Leiber told the Baltimore Sun in 1997 that: “The Jewish background is not that far from the black groove. Blacks are downtrodden, Jews are downtrodden; therefore, they have something in common in that affliction. Being downtrodden often makes one more empathetic and sympathetic.” He said traditional Jewish music shares many traits with rhythm and blues. “Listen to any cantor, any good hazan, sing and you can hear a little bit of Ray Charles going on.”

Once in Los Angeles as a teenager, Leiber worked at a record store that catered to “old Jews and hipsters like me” and that sold Frankie Laine, Mickey Katz and cantorial music.
Record salesman Lester Sill of Modern Records turned him on to blues he had heard back in Baltimore, and he soon afterward met Stoller, a classically trained musician. Their rise was smooth, with many of their first efforts getting recorded and becoming R&B hits even while they were still in high school, which led them to Presley and many others, such as the Drifters, the Coasters, and Ben E. King.

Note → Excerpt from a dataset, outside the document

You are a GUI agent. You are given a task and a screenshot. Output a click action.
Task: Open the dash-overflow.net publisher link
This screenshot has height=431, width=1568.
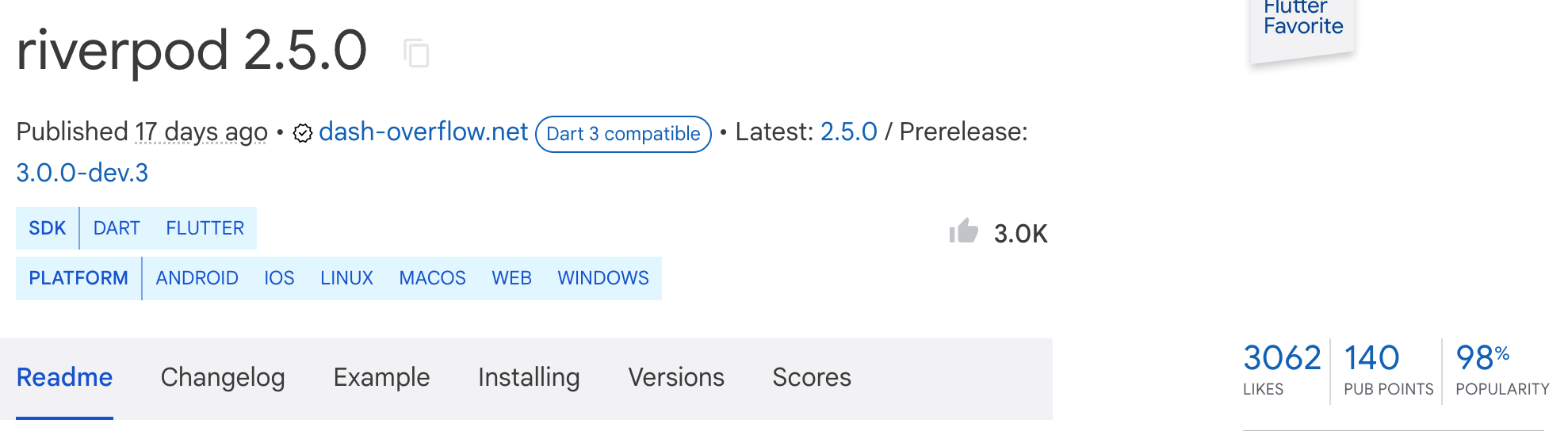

In the early 1960s, they wrote for and produced hits by many girl groups, including the Dixie Cups and the Shangri-Las, but later grew away from pop mainstream to fare such as “Is That All There Is?” and then producing movies and theater, including a failed musical version of “The Apprenticeship of Duddy Kravitz.”

Leiber & Stoller have been honored by the Rock and Roll Hall of Fame, Songwriters Hall of Fame and many other music organizations.

“He was my friend, my buddy, my writing partner for 61 years,” Stoller told the Associated Press. “We met when we were 17 years old. He had a way with words. There was nobody better. I am going to miss him.”